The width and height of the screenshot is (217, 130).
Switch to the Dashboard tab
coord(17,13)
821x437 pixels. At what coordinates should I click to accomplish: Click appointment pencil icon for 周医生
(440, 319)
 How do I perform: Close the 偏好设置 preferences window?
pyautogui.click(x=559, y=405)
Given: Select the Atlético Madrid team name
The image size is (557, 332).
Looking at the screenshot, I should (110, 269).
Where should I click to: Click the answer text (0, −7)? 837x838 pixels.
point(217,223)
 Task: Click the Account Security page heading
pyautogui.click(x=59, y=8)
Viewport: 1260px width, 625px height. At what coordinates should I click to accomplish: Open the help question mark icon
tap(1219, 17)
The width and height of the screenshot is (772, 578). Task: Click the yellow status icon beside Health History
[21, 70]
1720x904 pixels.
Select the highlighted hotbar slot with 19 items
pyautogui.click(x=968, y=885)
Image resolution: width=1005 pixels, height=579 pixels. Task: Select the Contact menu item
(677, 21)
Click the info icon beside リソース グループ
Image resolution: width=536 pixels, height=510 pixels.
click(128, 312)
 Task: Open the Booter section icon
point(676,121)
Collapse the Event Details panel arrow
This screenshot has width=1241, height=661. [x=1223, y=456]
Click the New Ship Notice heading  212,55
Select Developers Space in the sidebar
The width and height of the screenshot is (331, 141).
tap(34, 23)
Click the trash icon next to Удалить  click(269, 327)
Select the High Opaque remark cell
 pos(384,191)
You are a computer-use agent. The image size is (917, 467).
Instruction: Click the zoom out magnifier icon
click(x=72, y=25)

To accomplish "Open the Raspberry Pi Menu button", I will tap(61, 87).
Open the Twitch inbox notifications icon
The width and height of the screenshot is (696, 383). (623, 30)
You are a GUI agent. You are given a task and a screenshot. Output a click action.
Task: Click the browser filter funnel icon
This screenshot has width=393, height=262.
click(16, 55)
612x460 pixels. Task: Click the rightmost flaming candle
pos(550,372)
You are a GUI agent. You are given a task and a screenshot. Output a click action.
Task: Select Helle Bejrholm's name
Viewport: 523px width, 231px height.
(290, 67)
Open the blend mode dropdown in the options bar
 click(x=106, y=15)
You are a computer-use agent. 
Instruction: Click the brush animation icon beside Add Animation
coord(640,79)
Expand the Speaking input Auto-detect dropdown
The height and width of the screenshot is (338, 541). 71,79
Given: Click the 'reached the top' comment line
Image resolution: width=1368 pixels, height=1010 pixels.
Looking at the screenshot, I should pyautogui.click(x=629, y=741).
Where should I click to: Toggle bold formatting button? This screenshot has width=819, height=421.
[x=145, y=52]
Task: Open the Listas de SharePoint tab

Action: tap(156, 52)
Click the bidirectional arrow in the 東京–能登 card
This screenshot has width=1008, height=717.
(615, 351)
======
* **Goal of the exercise**:
Gather every line of the listing above that contains the string "coordinates", treating uppercase and lowercase letters as different.

* **Answer to the task**:
821x437 pixels. At what coordinates should I click to accomplish: Click appointment pencil icon for 周医生
Viewport: 1260px width, 625px height. At what coordinates should I click to accomplish: Open the help question mark icon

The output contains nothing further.